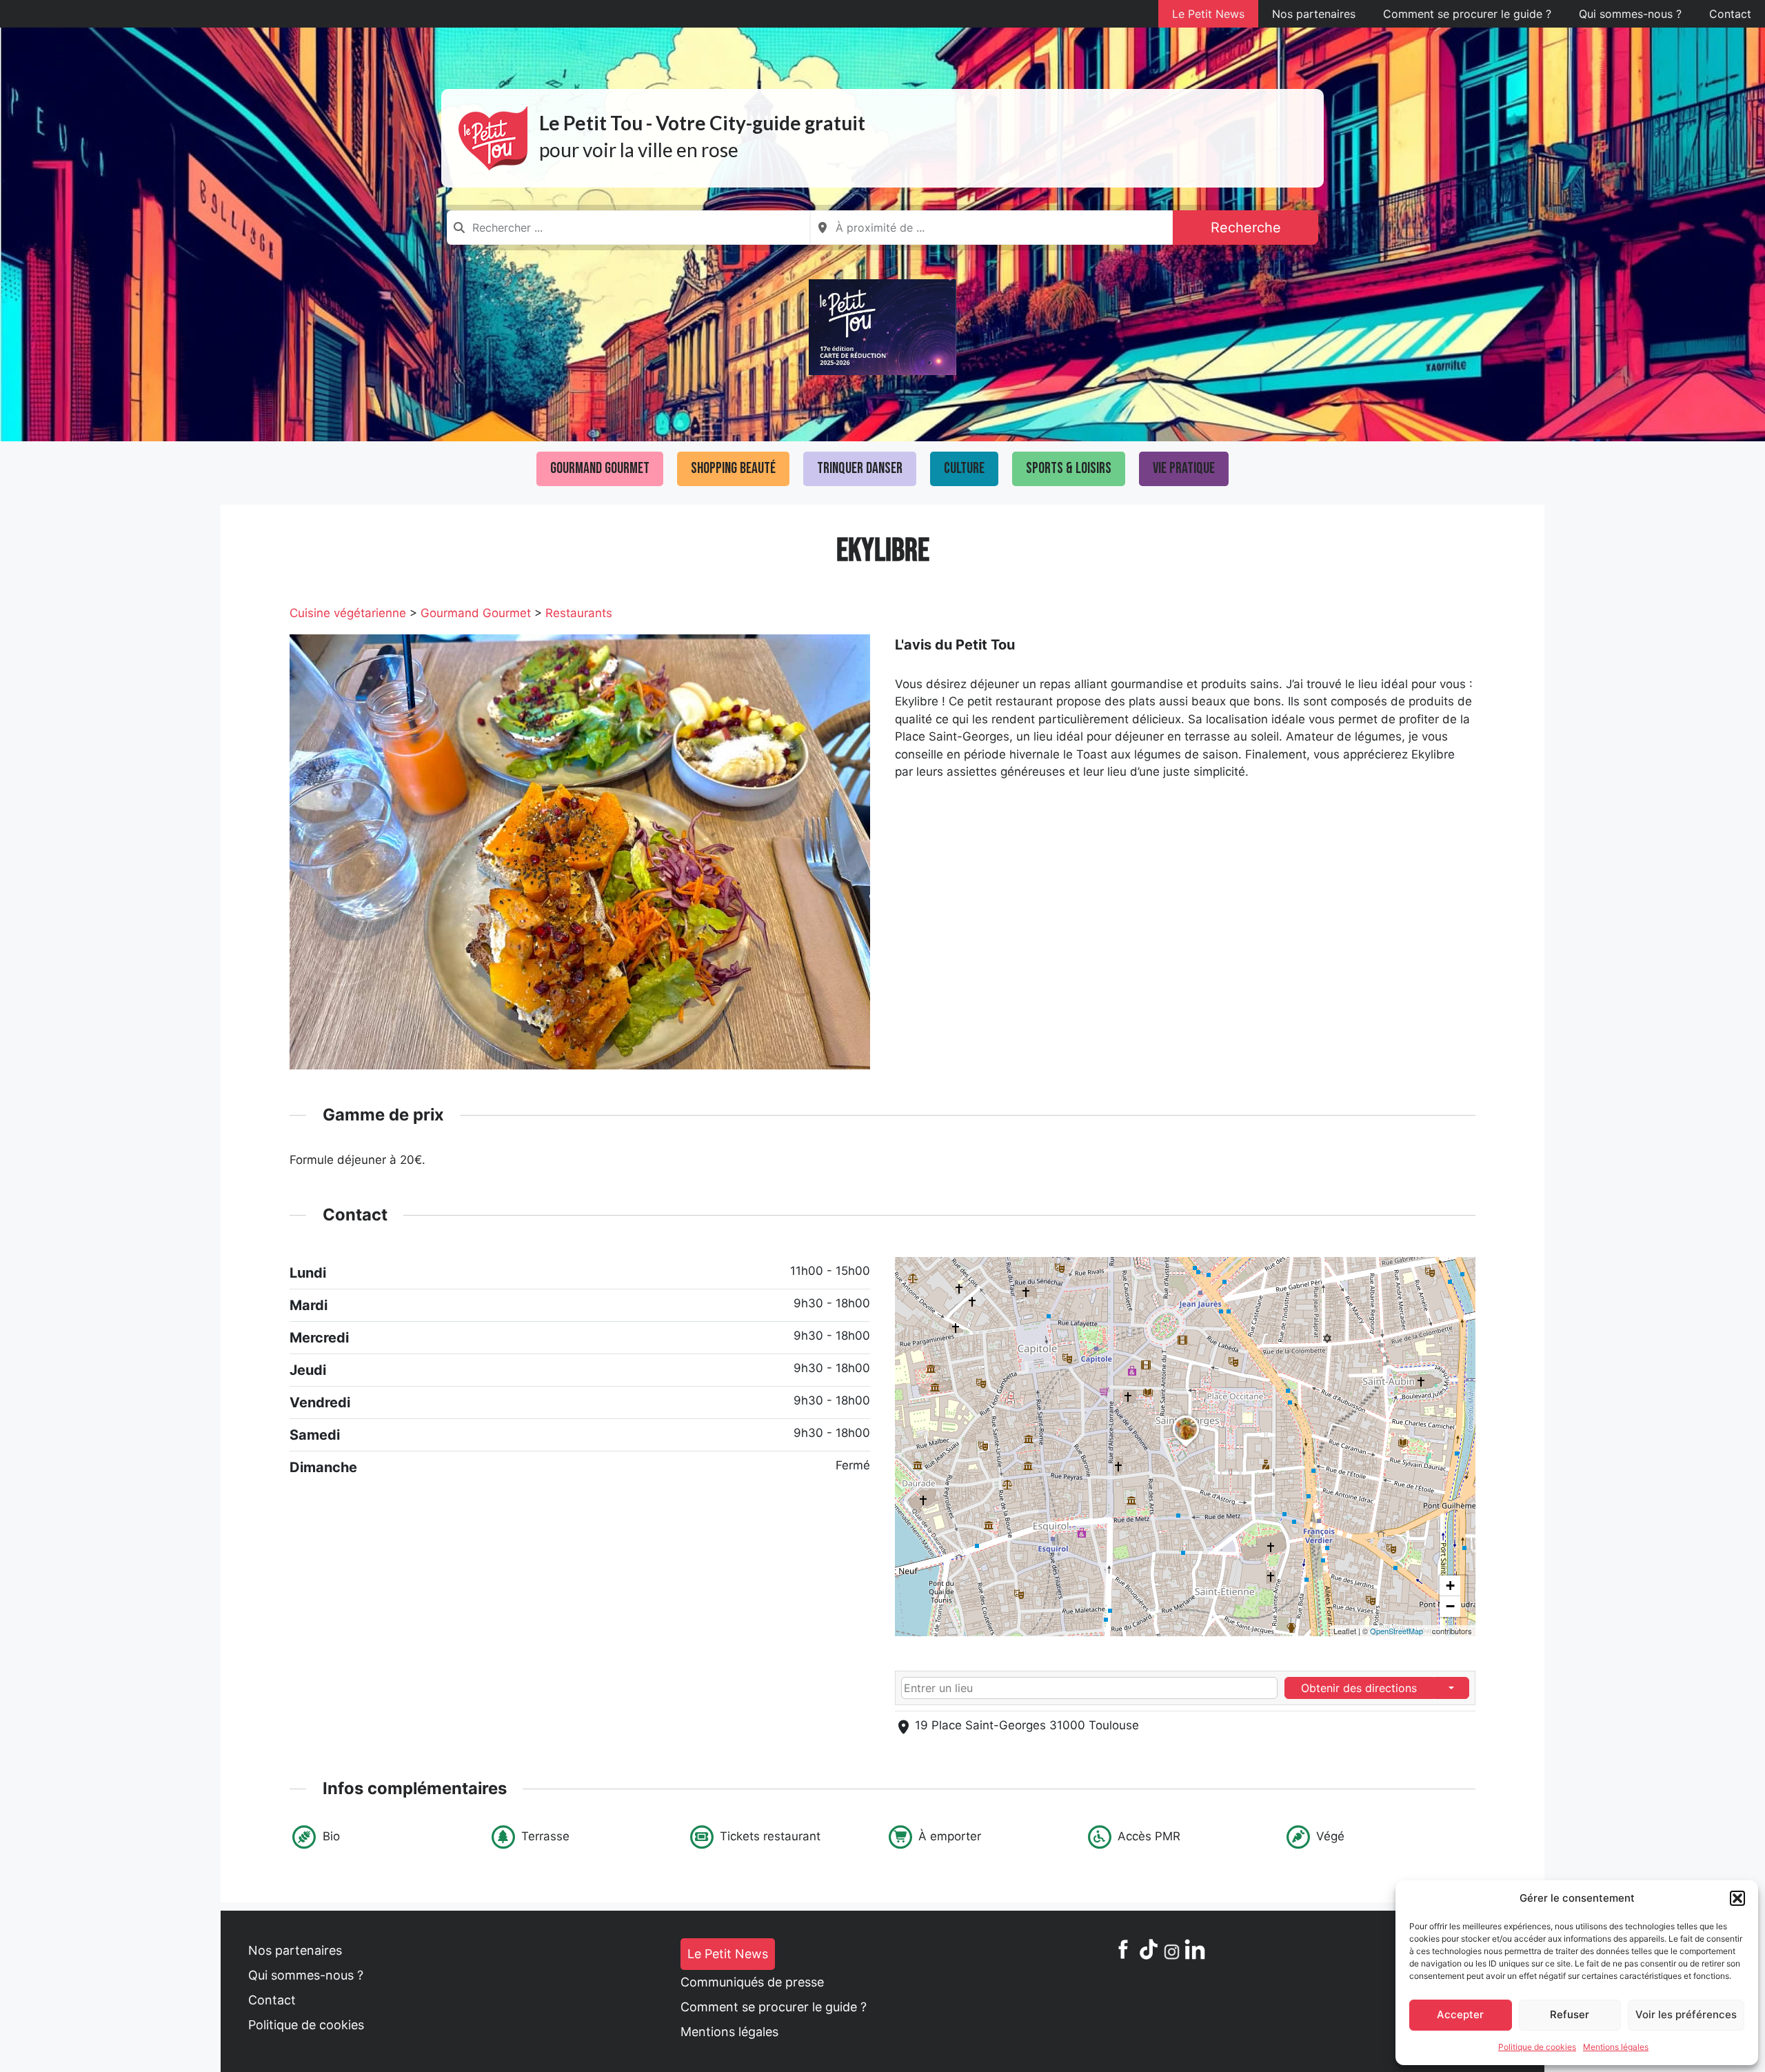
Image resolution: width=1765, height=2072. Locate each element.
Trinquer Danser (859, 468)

--

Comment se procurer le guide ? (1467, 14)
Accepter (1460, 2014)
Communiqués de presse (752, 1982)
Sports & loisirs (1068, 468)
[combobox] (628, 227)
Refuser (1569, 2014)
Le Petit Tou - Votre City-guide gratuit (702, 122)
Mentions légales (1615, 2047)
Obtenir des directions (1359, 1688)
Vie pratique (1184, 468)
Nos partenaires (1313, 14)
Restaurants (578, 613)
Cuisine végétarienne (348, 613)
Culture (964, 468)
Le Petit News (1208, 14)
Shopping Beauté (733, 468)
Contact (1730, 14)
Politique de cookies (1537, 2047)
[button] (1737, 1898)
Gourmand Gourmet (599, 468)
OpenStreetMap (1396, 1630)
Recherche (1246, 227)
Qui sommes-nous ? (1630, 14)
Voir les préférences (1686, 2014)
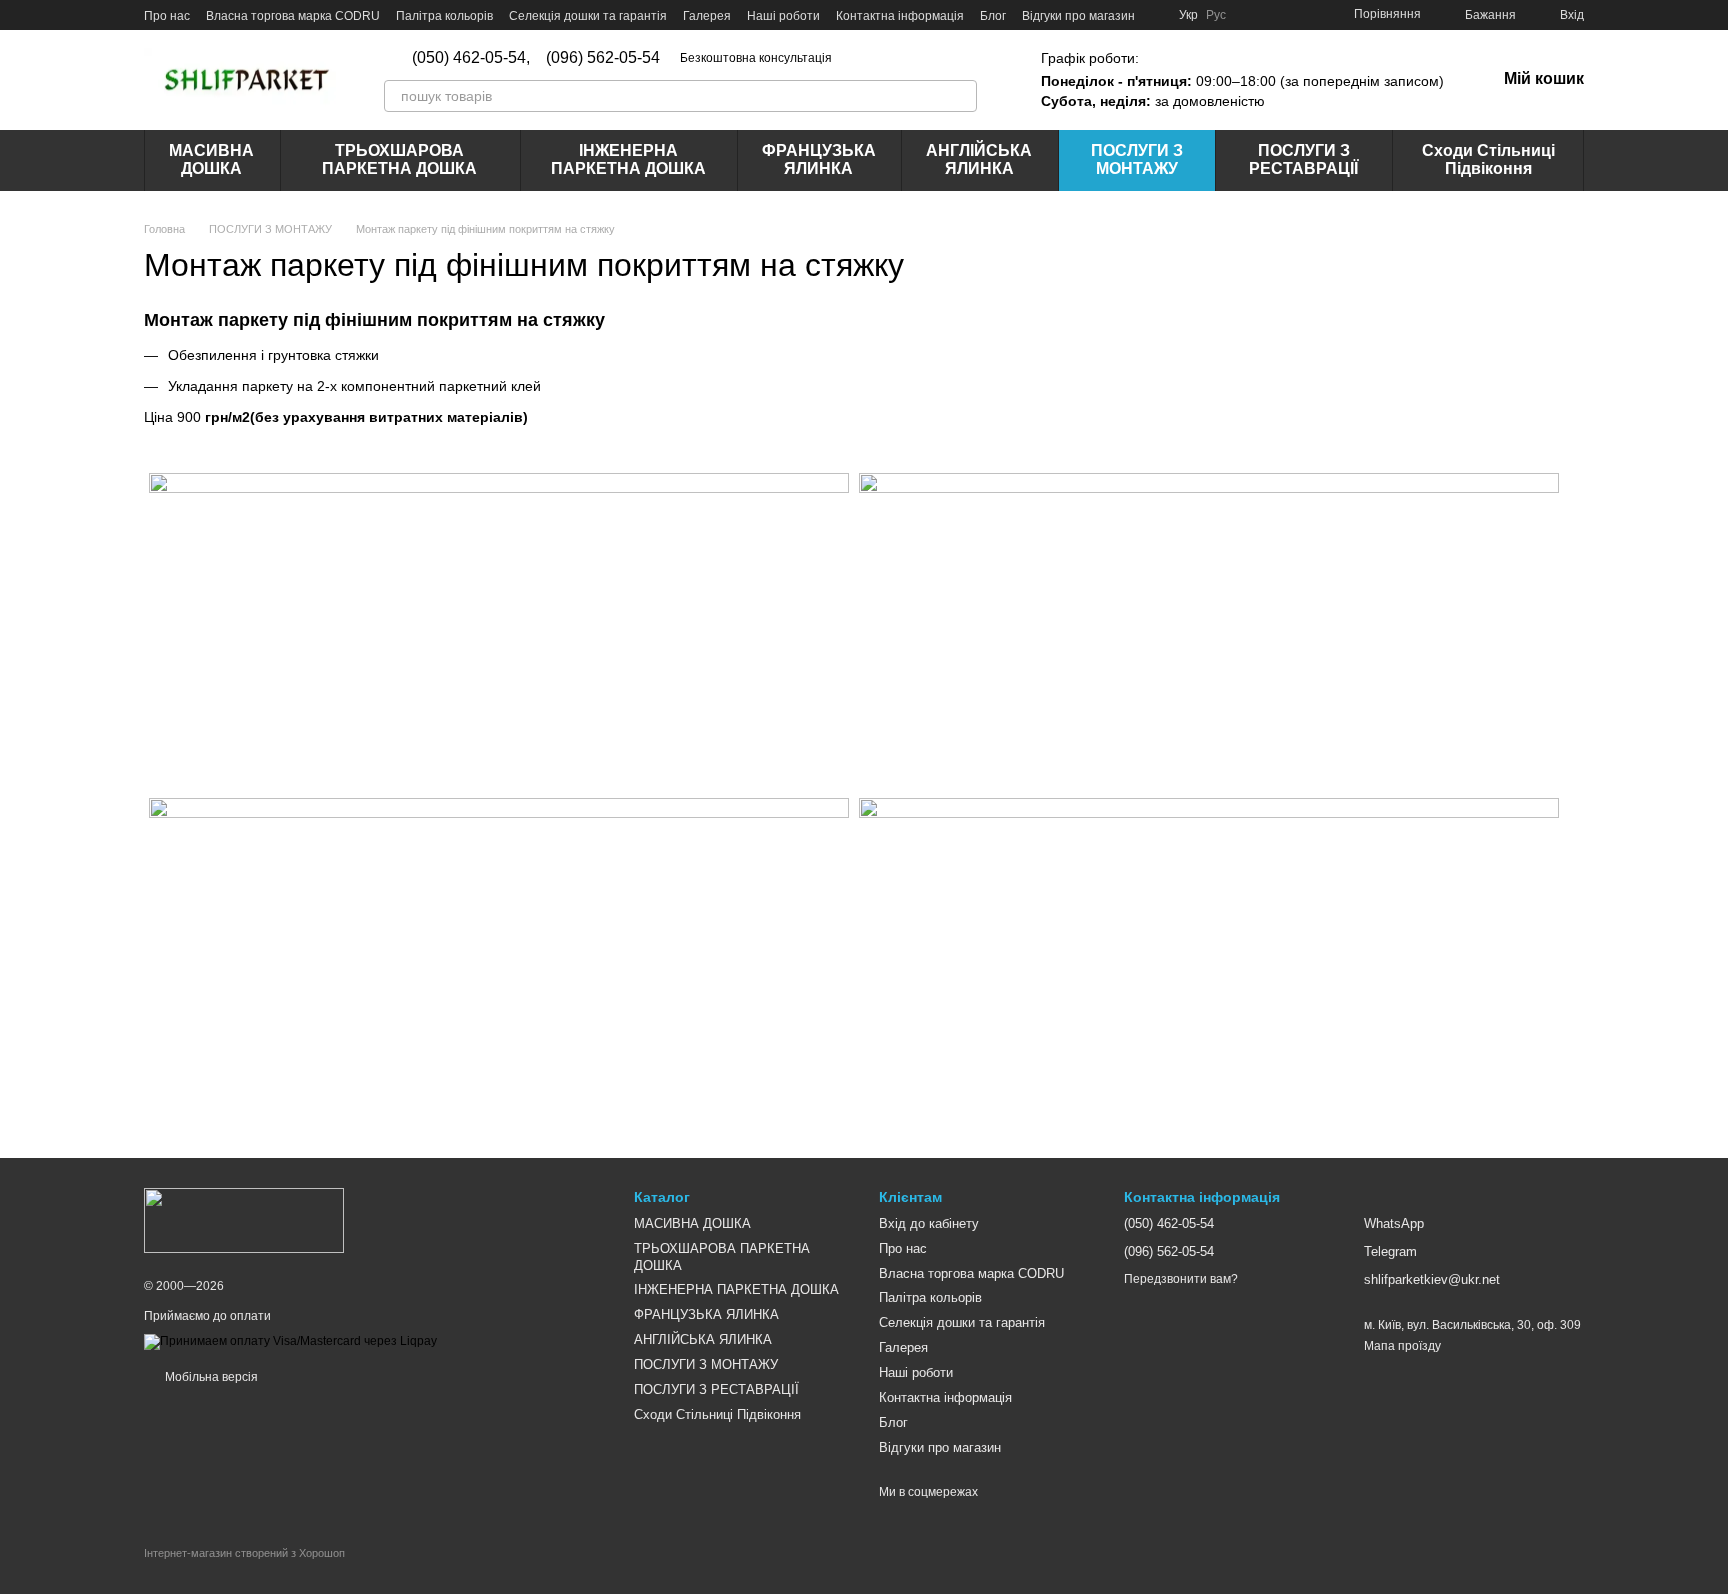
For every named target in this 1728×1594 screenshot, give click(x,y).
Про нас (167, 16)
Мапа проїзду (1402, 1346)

--

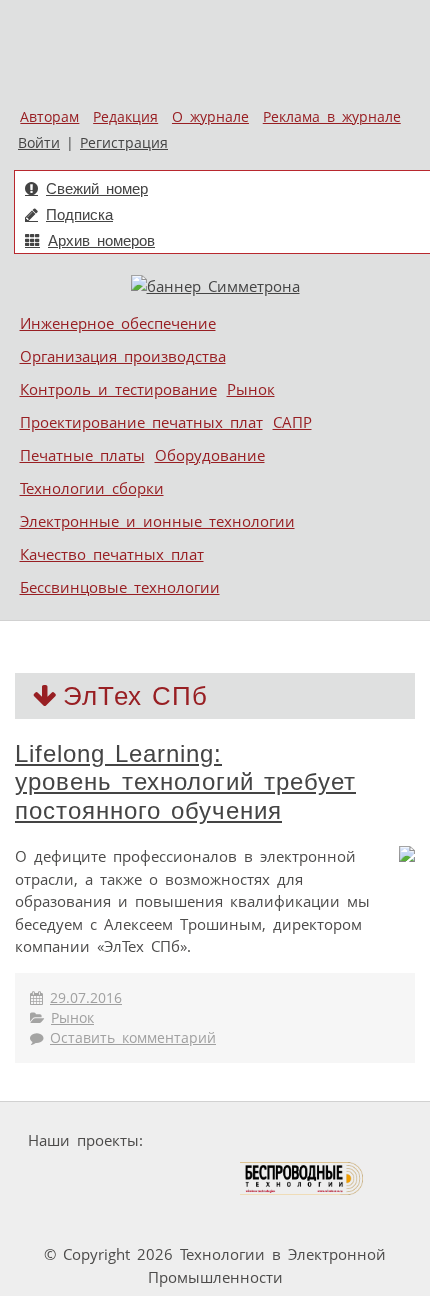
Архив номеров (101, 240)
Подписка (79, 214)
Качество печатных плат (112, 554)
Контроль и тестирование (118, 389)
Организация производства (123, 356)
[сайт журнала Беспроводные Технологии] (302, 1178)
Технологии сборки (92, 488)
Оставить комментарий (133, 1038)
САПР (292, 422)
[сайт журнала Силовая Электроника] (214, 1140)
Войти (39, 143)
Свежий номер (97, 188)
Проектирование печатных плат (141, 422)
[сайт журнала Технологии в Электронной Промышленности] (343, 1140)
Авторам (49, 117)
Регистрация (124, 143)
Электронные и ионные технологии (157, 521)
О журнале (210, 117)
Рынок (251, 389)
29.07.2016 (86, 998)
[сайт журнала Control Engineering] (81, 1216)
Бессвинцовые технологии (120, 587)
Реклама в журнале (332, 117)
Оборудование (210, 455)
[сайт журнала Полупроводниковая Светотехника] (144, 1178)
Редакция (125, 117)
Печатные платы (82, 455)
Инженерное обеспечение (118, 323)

#### [Task description]
Look above for the line containing "Shopping Beauté (733, 468)" and the line containing "Мапа проїзду (1402, 1346)", then reproduce both and everything between them exactly, pictures omitted.

#### [Result of the exercise]
Shopping Beauté (733, 468)
Contact (1730, 14)
Politique de cookies (1537, 2047)
[button] (1737, 1898)
Gourmand Gourmet (599, 468)
OpenStreetMap (1396, 1630)
Recherche (1246, 227)
Qui sommes-nous ? (1630, 14)
Voir les préférences (1686, 2014)
For every named target in this 1728×1594 screenshot, give click(x,y).
Про нас (167, 16)
Мапа проїзду (1402, 1346)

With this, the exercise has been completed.